BEGIN Supplied entries
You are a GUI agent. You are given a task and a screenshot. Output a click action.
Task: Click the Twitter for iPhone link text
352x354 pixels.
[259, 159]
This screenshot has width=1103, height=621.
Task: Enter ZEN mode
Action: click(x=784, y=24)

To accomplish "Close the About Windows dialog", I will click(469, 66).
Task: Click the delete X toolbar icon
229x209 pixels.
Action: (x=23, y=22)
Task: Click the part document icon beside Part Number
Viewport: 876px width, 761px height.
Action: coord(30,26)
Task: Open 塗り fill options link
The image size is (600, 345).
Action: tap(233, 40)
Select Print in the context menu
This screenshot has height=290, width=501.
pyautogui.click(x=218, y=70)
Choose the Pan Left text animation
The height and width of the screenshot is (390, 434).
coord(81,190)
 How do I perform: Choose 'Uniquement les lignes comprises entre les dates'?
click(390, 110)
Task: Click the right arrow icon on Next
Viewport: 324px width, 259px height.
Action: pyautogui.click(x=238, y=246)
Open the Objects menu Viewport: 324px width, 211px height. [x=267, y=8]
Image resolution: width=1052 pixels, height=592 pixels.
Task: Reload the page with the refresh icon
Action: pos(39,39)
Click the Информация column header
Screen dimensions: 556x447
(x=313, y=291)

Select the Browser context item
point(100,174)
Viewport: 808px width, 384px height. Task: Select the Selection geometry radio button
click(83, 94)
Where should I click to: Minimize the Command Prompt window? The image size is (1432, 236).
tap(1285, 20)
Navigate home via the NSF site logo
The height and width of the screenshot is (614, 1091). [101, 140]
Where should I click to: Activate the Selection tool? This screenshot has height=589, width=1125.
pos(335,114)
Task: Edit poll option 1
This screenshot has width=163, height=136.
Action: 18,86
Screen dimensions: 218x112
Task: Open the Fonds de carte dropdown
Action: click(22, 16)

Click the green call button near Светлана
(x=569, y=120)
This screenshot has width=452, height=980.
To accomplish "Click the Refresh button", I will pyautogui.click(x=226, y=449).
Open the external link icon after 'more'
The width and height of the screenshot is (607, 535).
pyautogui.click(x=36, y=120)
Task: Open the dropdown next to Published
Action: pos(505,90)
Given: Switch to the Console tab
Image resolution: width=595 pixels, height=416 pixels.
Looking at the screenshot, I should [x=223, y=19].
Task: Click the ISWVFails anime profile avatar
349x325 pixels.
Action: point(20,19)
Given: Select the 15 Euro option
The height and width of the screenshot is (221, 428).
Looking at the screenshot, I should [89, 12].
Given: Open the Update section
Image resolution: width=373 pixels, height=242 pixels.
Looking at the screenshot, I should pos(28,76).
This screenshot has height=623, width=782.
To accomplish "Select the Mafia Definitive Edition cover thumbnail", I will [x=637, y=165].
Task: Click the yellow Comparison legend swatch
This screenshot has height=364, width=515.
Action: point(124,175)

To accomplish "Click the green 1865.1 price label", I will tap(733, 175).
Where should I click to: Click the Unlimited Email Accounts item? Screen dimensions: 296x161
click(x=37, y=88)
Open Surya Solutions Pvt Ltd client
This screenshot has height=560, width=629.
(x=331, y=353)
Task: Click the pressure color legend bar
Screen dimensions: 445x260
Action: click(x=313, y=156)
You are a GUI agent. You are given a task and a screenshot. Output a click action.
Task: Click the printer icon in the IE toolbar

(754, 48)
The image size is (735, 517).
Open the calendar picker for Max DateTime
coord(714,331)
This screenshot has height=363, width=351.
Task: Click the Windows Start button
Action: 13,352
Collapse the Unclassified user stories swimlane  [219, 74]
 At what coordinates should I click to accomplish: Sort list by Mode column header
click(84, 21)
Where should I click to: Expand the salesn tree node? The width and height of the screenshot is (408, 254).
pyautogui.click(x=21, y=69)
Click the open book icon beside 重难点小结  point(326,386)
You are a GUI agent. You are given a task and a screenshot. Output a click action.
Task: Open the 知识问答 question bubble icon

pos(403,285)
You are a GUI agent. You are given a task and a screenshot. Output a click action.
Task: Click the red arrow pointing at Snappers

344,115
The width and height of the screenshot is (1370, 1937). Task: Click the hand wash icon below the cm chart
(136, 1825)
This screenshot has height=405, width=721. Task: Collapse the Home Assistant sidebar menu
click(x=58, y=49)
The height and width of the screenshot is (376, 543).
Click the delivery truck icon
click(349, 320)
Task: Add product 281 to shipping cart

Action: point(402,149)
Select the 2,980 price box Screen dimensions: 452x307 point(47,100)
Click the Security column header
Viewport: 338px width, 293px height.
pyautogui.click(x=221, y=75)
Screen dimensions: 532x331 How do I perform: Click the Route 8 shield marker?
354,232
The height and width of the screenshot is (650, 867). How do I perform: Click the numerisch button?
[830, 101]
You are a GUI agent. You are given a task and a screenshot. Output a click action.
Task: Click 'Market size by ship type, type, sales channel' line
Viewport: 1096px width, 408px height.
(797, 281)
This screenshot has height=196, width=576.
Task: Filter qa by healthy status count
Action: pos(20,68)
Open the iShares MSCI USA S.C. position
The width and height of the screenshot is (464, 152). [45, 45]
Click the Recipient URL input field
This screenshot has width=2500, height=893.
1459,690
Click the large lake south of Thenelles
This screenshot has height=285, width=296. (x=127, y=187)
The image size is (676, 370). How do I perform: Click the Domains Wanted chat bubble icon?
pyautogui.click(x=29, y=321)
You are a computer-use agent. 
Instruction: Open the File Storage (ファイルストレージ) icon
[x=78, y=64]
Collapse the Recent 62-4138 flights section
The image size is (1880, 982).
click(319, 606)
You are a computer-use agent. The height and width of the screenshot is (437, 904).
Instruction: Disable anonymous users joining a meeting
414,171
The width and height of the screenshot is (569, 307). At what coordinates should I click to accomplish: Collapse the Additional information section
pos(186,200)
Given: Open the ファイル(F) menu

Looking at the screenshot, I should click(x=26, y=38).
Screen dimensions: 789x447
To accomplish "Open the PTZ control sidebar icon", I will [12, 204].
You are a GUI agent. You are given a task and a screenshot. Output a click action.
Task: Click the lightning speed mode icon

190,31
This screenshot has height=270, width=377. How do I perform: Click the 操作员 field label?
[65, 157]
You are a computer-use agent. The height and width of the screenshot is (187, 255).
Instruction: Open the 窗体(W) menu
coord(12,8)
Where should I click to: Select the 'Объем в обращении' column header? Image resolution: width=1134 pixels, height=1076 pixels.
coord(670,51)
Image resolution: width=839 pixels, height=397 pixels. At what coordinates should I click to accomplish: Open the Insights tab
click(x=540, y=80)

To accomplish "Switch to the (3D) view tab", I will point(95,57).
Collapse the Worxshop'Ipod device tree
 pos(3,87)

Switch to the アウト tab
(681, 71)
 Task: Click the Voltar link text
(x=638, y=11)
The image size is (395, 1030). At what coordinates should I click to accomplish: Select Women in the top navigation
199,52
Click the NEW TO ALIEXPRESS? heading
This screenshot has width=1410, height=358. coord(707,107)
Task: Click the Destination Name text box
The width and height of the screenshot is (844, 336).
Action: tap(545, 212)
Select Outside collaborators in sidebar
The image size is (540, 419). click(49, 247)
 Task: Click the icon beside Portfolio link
END Supplied entries
→ What to produce: The lines from the top of the data above down to the line containing "Task: Click the part" are to be copied exactly; no other line should appear.

→ Output of the task:
You are a GUI agent. You are given a task and a screenshot. Output a click action.
Task: Click the Twitter for iPhone link text
352x354 pixels.
[259, 159]
This screenshot has width=1103, height=621.
Task: Enter ZEN mode
Action: click(x=784, y=24)

To accomplish "Close the About Windows dialog", I will click(469, 66).
Task: Click the delete X toolbar icon
229x209 pixels.
Action: (x=23, y=22)
Task: Click the part document icon beside Part Number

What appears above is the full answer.